The International Home + Housewares Show starts this weekend, and we know we’re going to see lots of announcements around the smart kitchen. Gourmia is one of the first, announcing this week that they’ve added a camera to the brand’s line of connected air fryers.
Gourmia is a well-known brand in the small appliance world and has been working to brand itself as a premier IoT name in the kitchen. They’ve gotten into the smart sous vide machine game and added connectivity to their air fryers and pressure cookers. Now they are putting cameras inside their air fryers to give consumers a front row seat to watch their food get crispy.

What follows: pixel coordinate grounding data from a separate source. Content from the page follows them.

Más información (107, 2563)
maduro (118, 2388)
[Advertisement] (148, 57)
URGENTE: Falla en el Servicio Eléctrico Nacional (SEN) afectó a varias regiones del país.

We’ve seen cameras play a bigger role in the smart kitchen over the past few years, whether it’s inside the June Oven, a unique tabletop smart oven that knows how long to cook something using machine learning and interior cameras, or fridges that allow you to see what’s inside without opening the door. But are cameras really changing the game in the kitchen, or are they just bells and whistles to drive up price points and make cooking a little more fun?
Maybe it’s a bit of both. In some instances, cameras are working in cooperation with powerful AI software engines to remove the guesswork from cooking, like with the June Oven. In other cases, the camera is a bonus feature that maybe adds a bit of convenience to your day by letting you see if you need milk while you’re at the grocery store.
The Cook Cam might seem like a fun, unique feature to some consumers and it’s clear Gourmia is out to lead the way in adding connectivity to small appliances.
Gourmia founder Heshy Biegeleisen commented,
“During 2017, we intend to enable over 100 sku’s with IoT, all of which can be controlled with just one app. The addition of the built-in Cook Cam in our IoT product line is a major introduction. Gourmia is proud to be leading the way in bringing smart kitchens into the home.”
In the case of the Gourmia Air Fryers, the Cook Cam allows users to see via the smartphone app each stage of the cooking process. If you’re an anxious chef, says Gourmia, you’re able to keep better track of where your food is in the cooking process and prevent overcooking. The Gourmia app will also let you upload your pictures to Instagram, in case taking pictures with your phone and uploading them has become too arduous.
But adding connectivity to all of our devices is causing some to raise concerns about cyber intrusion and privacy. And putting cameras inside appliances adds another layer of privacy issues – the New Food Economy lays out the downside in a recent piece. Are companies adding cameras and connectivity to spy on us and ultimately sell us more stuff? Probably. The big wow factor of the IoT, after all, is less about efficiency and connection and more about all the data that these connections will generate. The NFE piece points out that privacy policies for these devices often give the manufacturer “broad latitude” to capture whatever information they’re capable of collecting.
“let’s not pretend that the cameras creeping into our kitchen are about social sharing and perfectly cooked meals. There’s much more to it, and the companies behind the smart kitchen revolution aren’t actually that stupid.”
– New Food Economy
Should we be worried about this? Possibly – and at the very least, we should be having these discussions and paying attention.